_Extrait_
——————
Chronique livre : Mosaïque de la pornographie

de Nancy Huston.

Et oui, comme l’audimat est au plancher en ce moment, il faut bien que je trouve des moyens avouables ou non, de contenter le public. Comme il était hors de question que je me dévêtisse (?), j’ai bien réfléchi et je me suis repliée sur quelque chose de pas trop racoleur, mais qui devrait pouvoir attirer le chaland baveux issu de recherches gogoliennes perverses (on a les lecteurs qu’on mérite hein).

Dans cette mosaïque qui porte bien son nom, Nancy Huston cherche à extirper de la littérature pornographique et érotique des motifs récurrents. Elle base sa réflexion générale sur une large palette d’oeuvres, et se sert comme exemple, ou le plus souvent comme contre-exemple d’un livre en particulier : la Vie d’une prostituée, d’une certaine Marie-Thérèse, qu’elle a par ailleurs rencontré.
——————
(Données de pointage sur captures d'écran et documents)
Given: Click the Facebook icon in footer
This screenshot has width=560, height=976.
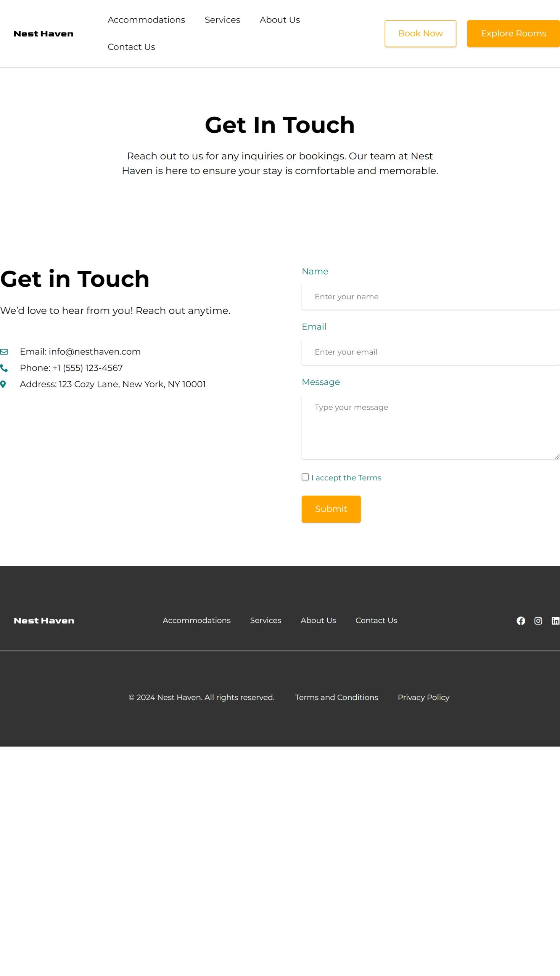Looking at the screenshot, I should [x=520, y=621].

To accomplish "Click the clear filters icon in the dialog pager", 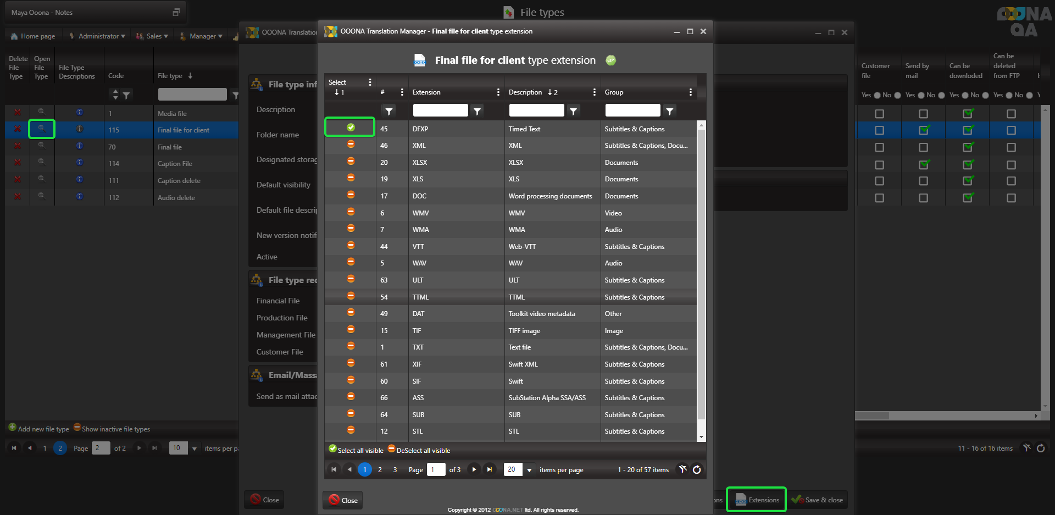I will point(682,469).
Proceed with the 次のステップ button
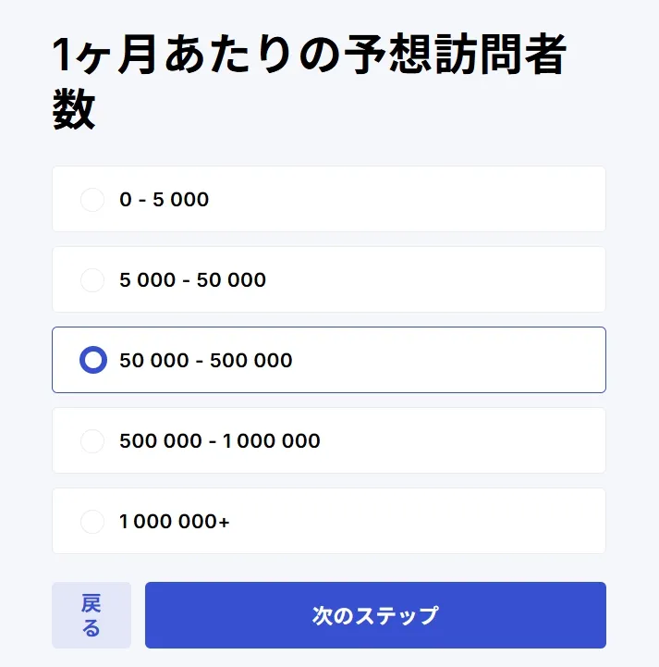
——————
_Consigne_
Retranscrivez intégralement la chronique placée plus haut, au caractère près.

_Solution attendue_
Chronique livre : Mosaïque de la pornographie

de Nancy Huston.

Et oui, comme l’audimat est au plancher en ce moment, il faut bien que je trouve des moyens avouables ou non, de contenter le public. Comme il était hors de question que je me dévêtisse (?), j’ai bien réfléchi et je me suis repliée sur quelque chose de pas trop racoleur, mais qui devrait pouvoir attirer le chaland baveux issu de recherches gogoliennes perverses (on a les lecteurs qu’on mérite hein).

Dans cette mosaïque qui porte bien son nom, Nancy Huston cherche à extirper de la littérature pornographique et érotique des motifs récurrents. Elle base sa réflexion générale sur une large palette d’oeuvres, et se sert comme exemple, ou le plus souvent comme contre-exemple d’un livre en particulier : la Vie d’une prostituée, d’une certaine Marie-Thérèse, qu’elle a par ailleurs rencontré.